The 2021 version of History Central is still a bit of a work in progress but the window out onto the Fox River offers plenty of inspiration.

Since then, however, the blog—and its number visitors—has continued to grow. In 2020, a total of 11,230 folks stopped by History on the Fox from a mind-blowing 84 countries around the world. Not surprisingly (since they’re our close neighbors to the north and French Canadians were some of the first non-Native American residents in our area), most of my foreign visitors last year—610—came from Canada, followed by 363 from the United Kingdom, 177 from Australia, and 115 from France, none of which seem too odd.
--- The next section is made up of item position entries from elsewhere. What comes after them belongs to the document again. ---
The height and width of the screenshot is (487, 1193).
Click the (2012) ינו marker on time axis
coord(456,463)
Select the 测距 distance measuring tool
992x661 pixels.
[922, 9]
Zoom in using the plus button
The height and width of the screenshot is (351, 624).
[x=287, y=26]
But I always wonder what the 22 visitors from Thailand, 18 from South Korea, and 8 from Ghana got out of “History on the Fox’s” content.

When it comes to the all-time popularity of individual blog posts, “Those marvelous Ojibwa birch bark canoes” is the clear winner, with 1,529 individual readers since I posted it Nov. 4, 2013. Seldom a day goes by that the post doesn’t get at least one hit.

The canoe post is followed in all-time popularity by “The days when the Rawleigh man came to call” with 1,325 readers since I posted it in September 2013, and “The week they killed the Illinois River” with 1,305 readers since October 2015.

Writing about local history is a satisfying endeavor, one that occasionally pays dividends when other on-line folks use History on the Fox posts in their own blogs and for other research purposes.

Back in 1977 when I started writing a weekly column for the old Fox Valley Sentinel, the editor and publisher, my grade school buddy Dave Dreier, wondered whether there would be enough local history available to fill a weekly column. I assured him there was. And 44 years later, here we are, with the descendant of that column, today’s Reflections column, appearing twice monthly in Shaw Media papers, and more takes on the topic here at History on the Fox.

So, as long as I can keep digging up new stories about the people and events that made the Fox Valley what it is today, I’ll keep typing away here at the newest History Central.